Women's Rights? The Politics of Eugenic Abortion in Modern Japan
This volume explores the concept of Japanese reproductive rights and liberties in light of recent developments in disability studies. Masae Kato asks important questions about what constitutes personhood and how, in the twenty-first century, we come to understand eugenic abortion and other bioethical arguments. Tracing the origin and influence of the concept of a ‘right', the author places the term in local social and historical contexts in order to determine that it still carries overtones of Anglo-American philosophy, rather than universal truth. Digging deeply into Japanese debates on selective abortion, Women's Rights?: The Politics of Eugenic Abortion in Modern Japan discusses how this charged term can be both de-Westernized and de-masculinized, especially in its appropriations by the Japanese women's movement and disability scholars.

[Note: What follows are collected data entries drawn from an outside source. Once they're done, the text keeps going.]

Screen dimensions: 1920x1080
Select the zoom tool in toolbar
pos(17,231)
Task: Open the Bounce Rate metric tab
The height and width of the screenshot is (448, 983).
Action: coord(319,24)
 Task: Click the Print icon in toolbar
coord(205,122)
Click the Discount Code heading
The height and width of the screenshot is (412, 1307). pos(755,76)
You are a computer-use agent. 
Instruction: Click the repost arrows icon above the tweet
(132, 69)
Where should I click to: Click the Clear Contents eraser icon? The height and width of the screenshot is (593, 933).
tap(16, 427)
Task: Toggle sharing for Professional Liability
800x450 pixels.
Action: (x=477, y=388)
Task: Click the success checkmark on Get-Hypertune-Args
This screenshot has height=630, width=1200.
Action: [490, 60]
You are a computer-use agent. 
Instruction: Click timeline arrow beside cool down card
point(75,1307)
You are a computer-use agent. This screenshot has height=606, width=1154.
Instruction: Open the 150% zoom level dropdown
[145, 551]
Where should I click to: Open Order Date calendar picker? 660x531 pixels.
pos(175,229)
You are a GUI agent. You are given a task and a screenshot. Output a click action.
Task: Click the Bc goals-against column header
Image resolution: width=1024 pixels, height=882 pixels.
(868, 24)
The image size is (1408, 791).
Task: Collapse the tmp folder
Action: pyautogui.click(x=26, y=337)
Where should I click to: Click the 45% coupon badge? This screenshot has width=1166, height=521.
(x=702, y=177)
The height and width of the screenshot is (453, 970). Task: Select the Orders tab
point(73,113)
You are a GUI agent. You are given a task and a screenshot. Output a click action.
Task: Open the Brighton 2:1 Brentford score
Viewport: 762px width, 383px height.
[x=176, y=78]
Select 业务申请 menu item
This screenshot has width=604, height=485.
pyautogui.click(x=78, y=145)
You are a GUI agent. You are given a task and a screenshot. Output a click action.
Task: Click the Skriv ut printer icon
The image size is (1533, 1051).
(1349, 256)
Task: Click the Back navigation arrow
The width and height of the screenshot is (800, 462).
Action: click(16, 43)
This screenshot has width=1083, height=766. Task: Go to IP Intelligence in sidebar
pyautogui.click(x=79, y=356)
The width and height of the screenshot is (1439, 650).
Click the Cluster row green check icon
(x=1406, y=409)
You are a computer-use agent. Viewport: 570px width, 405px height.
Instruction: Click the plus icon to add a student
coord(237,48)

In the heat of bioethical argument, the significance of the concept of ‘right' is gaining its weight. In the situation that accurate analysis of the concept is needed both by academic scholars, medical professionals and bioethicists, this book sheds a light on possible development of the notion of ‘right'.
Masae Kato is research fellow in the Socio-Genetic Marginalisation in Asia Programme (SMAP) at the International Institute for Asian Studies. She conducts research on socio-cultural factors that play a role in the reproductive decision-making process in Japan, which are compared to those from China and India in the context of SMAP. She is an assistant professor in gender studies at Leiden University, the Netherlands.